**What is expected**
Look through the entries below and extract exactly the lines from the one containing "La vidéo du mois (33, 114)" through the one containing "Qui sommes-nous ? (1129, 138)", ends included.
====== Information
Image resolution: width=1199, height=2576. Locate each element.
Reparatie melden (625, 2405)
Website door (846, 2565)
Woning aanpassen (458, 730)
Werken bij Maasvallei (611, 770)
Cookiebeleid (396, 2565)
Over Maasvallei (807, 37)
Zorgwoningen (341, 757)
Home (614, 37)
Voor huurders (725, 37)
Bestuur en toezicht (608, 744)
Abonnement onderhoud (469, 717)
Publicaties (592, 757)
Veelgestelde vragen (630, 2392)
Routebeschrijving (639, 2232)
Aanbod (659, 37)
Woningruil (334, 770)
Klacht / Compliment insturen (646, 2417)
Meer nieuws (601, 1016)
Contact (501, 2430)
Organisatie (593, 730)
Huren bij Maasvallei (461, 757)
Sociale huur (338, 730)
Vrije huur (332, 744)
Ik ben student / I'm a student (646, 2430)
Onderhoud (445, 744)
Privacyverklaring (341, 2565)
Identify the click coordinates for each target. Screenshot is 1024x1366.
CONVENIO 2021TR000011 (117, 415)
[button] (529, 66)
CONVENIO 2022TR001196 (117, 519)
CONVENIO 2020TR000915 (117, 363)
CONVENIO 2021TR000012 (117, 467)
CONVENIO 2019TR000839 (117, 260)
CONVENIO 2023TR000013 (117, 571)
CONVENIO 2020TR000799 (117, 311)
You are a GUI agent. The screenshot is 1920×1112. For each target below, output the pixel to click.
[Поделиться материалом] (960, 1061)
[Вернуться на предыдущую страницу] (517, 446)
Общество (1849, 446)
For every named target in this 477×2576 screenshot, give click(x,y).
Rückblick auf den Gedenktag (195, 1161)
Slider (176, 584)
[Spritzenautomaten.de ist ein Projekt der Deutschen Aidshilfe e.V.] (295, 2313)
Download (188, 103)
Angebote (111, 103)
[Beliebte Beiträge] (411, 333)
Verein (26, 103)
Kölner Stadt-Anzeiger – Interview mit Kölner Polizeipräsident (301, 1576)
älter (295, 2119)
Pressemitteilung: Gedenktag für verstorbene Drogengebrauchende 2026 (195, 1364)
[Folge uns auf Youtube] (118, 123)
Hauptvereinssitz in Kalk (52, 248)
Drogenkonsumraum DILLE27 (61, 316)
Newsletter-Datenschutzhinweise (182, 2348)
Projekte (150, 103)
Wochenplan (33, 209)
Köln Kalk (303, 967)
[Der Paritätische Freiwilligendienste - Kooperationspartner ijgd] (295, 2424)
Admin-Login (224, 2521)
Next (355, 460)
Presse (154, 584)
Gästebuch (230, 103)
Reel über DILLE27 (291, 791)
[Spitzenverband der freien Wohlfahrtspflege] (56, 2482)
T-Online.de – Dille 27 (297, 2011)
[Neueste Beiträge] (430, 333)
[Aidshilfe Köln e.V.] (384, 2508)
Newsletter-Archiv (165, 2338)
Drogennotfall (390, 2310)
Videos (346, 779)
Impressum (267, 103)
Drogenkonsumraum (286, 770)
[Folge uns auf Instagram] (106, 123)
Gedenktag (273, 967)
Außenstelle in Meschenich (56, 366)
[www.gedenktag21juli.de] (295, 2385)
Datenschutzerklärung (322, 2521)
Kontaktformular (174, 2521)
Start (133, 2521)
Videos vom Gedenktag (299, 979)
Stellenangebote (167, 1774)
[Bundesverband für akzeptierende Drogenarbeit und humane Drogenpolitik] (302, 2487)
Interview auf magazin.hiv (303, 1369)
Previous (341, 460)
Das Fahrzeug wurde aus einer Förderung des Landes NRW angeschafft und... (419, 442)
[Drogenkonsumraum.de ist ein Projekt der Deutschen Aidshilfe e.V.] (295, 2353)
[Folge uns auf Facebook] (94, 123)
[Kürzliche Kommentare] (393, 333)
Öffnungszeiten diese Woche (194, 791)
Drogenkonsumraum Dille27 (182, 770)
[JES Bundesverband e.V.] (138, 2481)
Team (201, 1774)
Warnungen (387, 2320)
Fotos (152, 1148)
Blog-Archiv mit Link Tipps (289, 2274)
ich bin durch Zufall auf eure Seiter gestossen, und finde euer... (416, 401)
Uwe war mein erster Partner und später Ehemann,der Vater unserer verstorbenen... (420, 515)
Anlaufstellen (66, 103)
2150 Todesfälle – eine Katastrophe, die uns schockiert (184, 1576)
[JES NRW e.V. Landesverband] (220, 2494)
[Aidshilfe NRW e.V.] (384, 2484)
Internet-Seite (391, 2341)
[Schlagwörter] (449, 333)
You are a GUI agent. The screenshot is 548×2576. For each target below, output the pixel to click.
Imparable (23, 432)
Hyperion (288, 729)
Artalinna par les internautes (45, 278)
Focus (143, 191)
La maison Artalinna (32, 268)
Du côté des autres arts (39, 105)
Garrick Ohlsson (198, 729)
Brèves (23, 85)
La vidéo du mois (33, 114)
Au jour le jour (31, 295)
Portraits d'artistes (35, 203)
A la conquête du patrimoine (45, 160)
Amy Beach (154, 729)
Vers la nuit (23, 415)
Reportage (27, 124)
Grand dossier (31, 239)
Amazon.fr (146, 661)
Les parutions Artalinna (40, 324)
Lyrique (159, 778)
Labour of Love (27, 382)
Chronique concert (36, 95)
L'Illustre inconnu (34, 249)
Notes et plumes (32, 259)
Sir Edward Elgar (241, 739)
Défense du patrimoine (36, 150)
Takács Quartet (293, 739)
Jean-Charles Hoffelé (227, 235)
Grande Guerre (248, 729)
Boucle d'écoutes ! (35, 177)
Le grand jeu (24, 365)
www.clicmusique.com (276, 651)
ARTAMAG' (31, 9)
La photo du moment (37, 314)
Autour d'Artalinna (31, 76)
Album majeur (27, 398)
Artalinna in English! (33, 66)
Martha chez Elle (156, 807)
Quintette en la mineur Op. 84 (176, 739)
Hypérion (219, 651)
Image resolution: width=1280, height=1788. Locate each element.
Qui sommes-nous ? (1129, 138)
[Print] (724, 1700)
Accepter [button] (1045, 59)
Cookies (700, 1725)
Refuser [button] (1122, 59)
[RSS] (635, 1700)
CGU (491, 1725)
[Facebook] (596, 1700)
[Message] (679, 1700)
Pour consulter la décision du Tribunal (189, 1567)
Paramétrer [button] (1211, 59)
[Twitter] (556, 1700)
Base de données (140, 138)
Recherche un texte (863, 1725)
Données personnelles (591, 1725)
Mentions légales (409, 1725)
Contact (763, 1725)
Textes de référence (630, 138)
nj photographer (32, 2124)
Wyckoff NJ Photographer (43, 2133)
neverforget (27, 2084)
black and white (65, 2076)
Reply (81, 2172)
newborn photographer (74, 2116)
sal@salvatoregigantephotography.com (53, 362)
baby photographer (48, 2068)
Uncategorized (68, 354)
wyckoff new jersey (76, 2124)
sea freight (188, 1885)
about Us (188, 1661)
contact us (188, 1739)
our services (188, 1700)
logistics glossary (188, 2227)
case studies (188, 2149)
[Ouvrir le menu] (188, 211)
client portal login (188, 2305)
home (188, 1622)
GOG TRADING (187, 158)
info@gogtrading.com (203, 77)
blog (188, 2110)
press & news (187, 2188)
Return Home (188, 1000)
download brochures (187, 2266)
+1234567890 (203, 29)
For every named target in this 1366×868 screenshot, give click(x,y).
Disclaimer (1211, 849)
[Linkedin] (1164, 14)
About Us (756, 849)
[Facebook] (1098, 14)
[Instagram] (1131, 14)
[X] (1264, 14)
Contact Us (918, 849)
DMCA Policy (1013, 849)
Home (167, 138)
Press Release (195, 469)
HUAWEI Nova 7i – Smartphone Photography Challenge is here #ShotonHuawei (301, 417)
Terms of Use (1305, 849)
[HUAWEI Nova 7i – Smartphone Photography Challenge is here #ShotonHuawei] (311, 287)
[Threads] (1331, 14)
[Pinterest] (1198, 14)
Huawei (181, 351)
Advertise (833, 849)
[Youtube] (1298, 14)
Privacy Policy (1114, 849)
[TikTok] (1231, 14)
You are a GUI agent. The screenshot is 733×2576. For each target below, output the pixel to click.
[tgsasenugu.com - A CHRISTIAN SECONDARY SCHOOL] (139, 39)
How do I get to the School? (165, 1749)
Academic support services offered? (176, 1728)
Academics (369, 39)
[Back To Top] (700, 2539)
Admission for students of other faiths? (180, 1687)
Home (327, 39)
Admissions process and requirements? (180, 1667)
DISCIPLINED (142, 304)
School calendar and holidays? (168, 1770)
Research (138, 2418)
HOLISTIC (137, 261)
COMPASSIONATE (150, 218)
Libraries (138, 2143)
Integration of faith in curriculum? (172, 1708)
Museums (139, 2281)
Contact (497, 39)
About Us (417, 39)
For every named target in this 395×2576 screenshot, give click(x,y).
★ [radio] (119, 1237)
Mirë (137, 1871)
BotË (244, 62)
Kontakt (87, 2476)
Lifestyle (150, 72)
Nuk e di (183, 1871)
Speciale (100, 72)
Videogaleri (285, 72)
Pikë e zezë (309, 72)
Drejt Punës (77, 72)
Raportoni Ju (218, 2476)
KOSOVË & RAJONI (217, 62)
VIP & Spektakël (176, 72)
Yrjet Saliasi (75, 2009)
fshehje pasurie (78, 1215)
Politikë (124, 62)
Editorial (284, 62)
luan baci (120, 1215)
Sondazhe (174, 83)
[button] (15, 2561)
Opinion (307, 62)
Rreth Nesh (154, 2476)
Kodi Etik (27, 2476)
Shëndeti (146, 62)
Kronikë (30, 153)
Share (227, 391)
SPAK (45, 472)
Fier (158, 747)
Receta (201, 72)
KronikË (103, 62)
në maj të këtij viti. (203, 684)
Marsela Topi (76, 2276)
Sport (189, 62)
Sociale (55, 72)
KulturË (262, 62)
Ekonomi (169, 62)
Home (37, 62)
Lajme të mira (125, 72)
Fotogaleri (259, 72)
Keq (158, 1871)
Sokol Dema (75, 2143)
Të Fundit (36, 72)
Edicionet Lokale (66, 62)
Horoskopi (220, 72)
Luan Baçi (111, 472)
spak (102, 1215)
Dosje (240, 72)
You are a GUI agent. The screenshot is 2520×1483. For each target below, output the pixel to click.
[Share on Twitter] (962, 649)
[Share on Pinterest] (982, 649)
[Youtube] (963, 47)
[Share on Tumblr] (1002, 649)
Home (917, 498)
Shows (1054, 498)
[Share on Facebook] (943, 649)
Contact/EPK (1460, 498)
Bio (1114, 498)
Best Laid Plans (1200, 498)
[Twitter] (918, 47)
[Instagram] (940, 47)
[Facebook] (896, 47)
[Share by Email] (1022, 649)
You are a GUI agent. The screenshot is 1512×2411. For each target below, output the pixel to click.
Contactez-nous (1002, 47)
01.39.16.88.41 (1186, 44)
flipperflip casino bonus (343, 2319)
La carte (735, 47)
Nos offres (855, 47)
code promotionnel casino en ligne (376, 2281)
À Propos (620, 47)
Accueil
============
**Output for this exercise**
La vidéo du mois (33, 114)
Au jour le jour (31, 295)
Portraits d'artistes (35, 203)
A la conquête du patrimoine (45, 160)
Amy Beach (154, 729)
Vers la nuit (23, 415)
Reportage (27, 124)
Grand dossier (31, 239)
Amazon.fr (146, 661)
Les parutions Artalinna (40, 324)
Lyrique (159, 778)
Labour of Love (27, 382)
Chronique concert (36, 95)
L'Illustre inconnu (34, 249)
Notes et plumes (32, 259)
Sir Edward Elgar (241, 739)
Défense du patrimoine (36, 150)
Takács Quartet (293, 739)
Jean-Charles Hoffelé (227, 235)
Grande Guerre (248, 729)
Boucle d'écoutes ! (35, 177)
Le grand jeu (24, 365)
www.clicmusique.com (276, 651)
ARTAMAG' (31, 9)
La photo du moment (37, 314)
Autour d'Artalinna (31, 76)
Album majeur (27, 398)
Artalinna in English! (33, 66)
Martha chez Elle (156, 807)
Quintette en la mineur Op. 84 (176, 739)
Hypérion (219, 651)
Image resolution: width=1280, height=1788. Locate each element.
Qui sommes-nous ? (1129, 138)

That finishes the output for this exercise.